• **Exercise brief**
Retype exactly the lines from the one containing "This screenshot has" through the last line of the records below, including both, and leave out any pictures.

(Saved data entries)
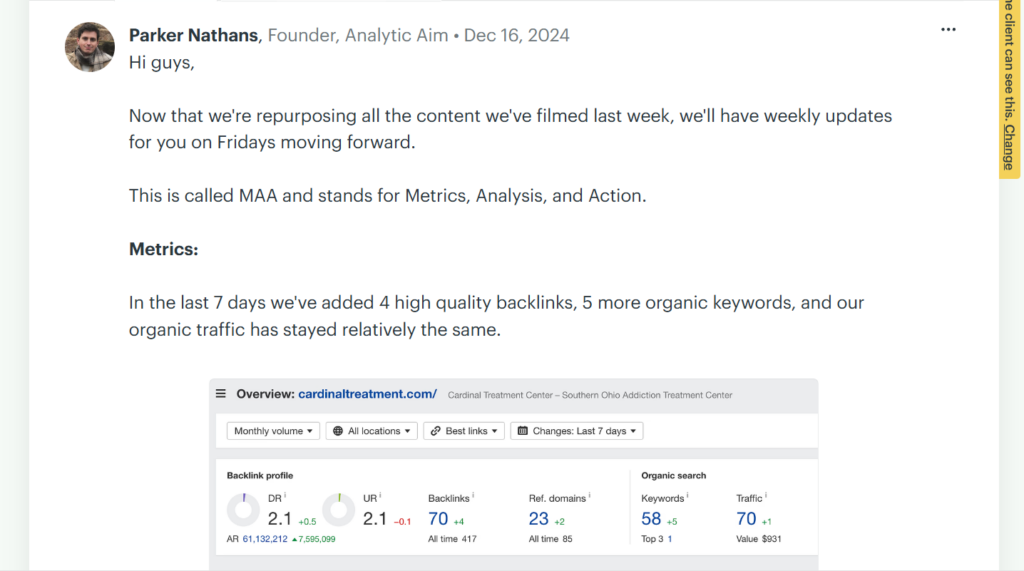Open the cardinaltreatment.com/ link

(x=368, y=394)
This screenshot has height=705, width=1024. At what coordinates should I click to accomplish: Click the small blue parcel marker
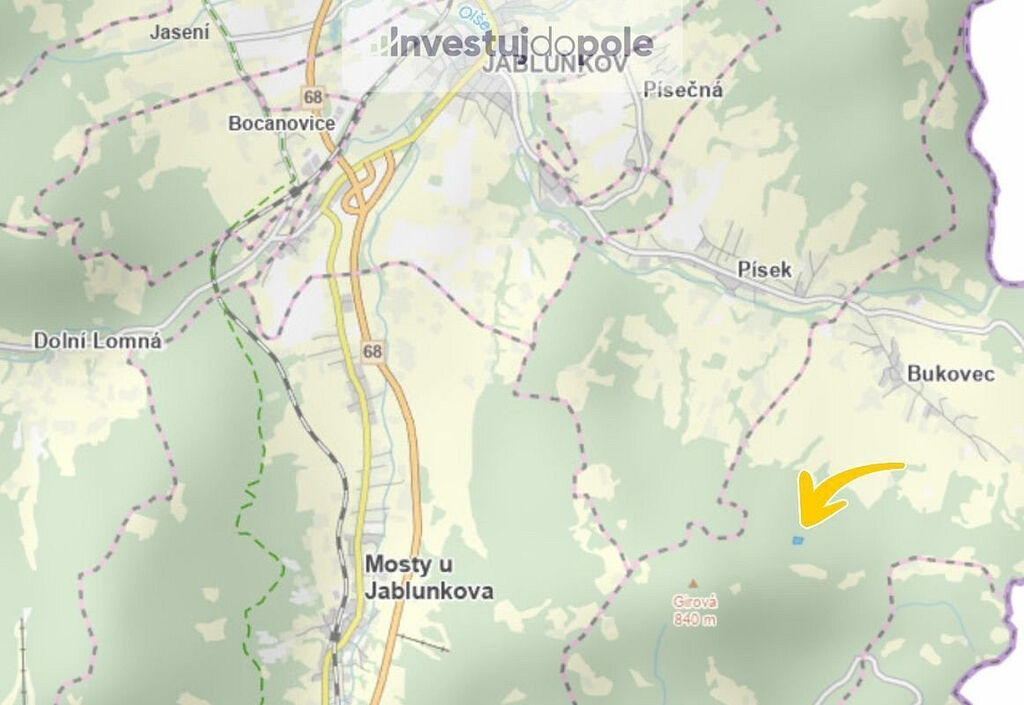pos(797,540)
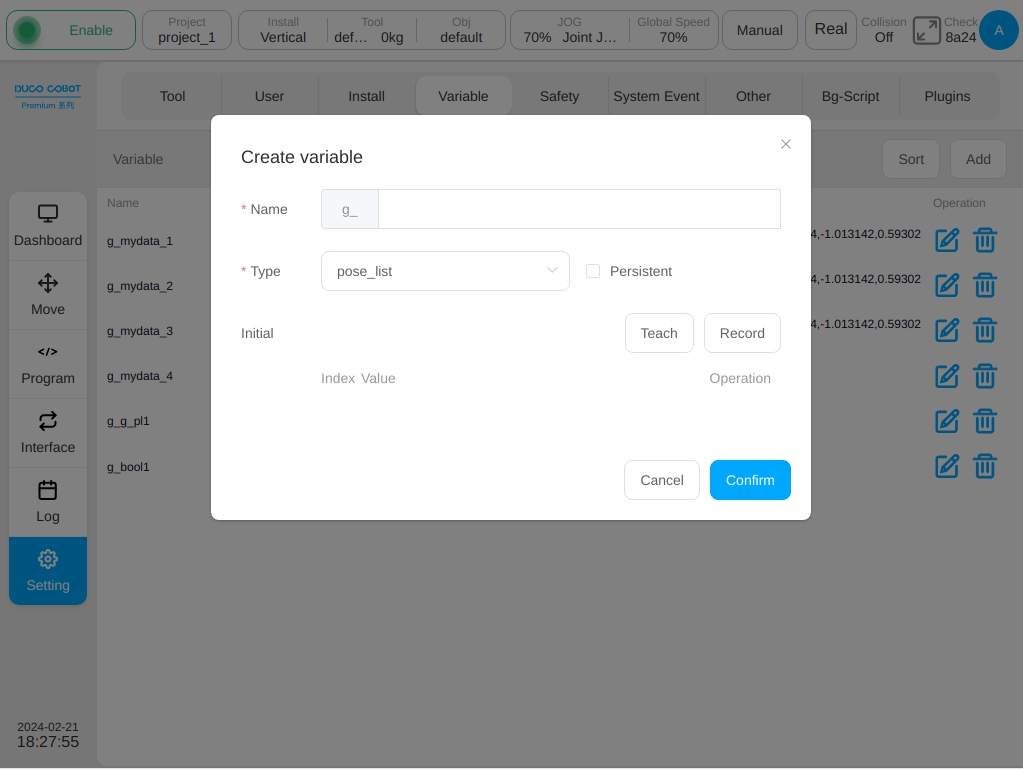Delete g_bool1 with the trash icon
The height and width of the screenshot is (769, 1023).
(985, 466)
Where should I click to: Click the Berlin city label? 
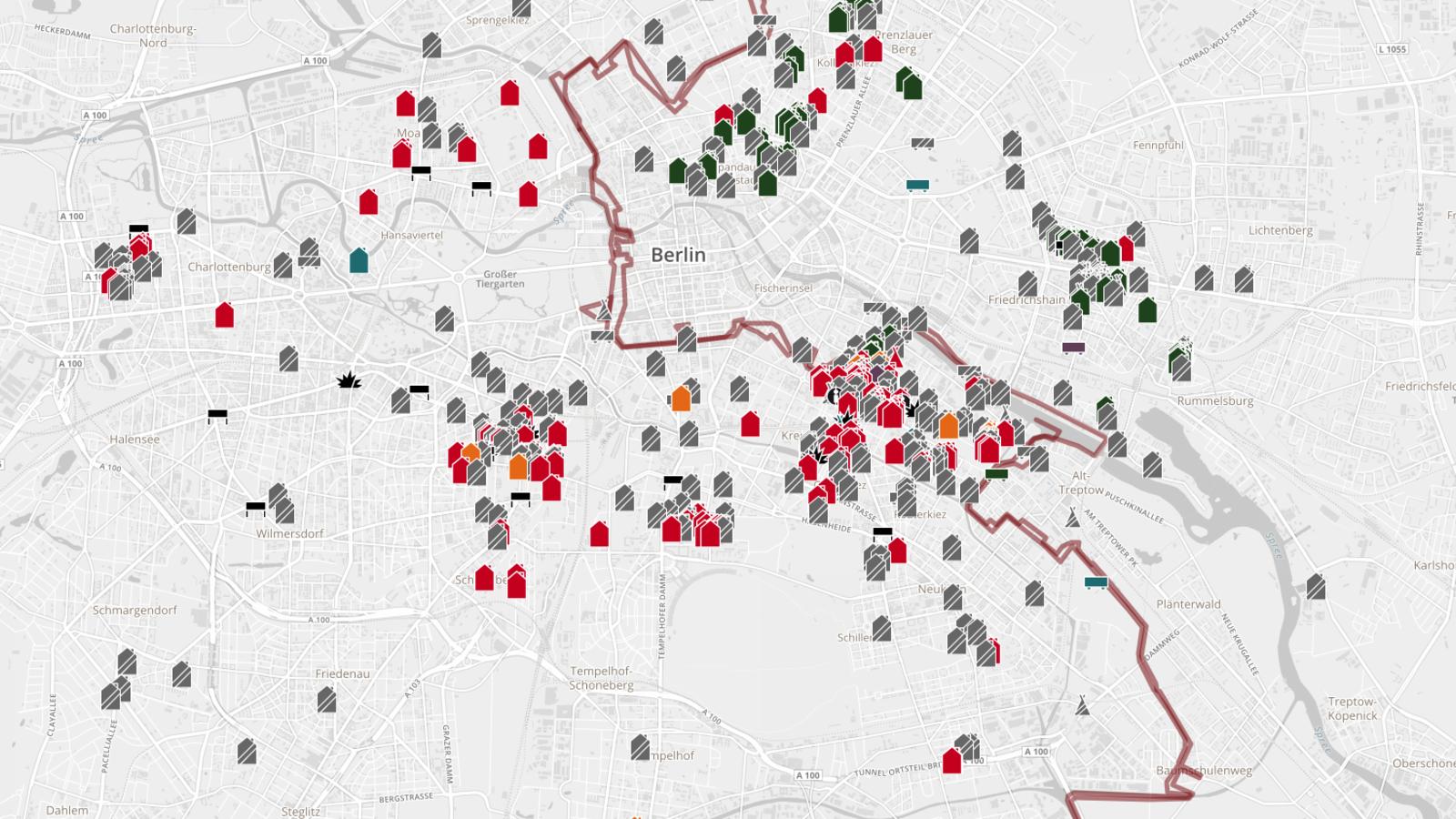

• **Exercise response**
This screenshot has height=705, width=1024. At what coordinates should I click to accomplish: Click the small blue parcel marker
pos(797,540)
Delete g_bool1 with the trash icon
The height and width of the screenshot is (769, 1023).
(985, 466)
Where should I click to: Click the Berlin city label? 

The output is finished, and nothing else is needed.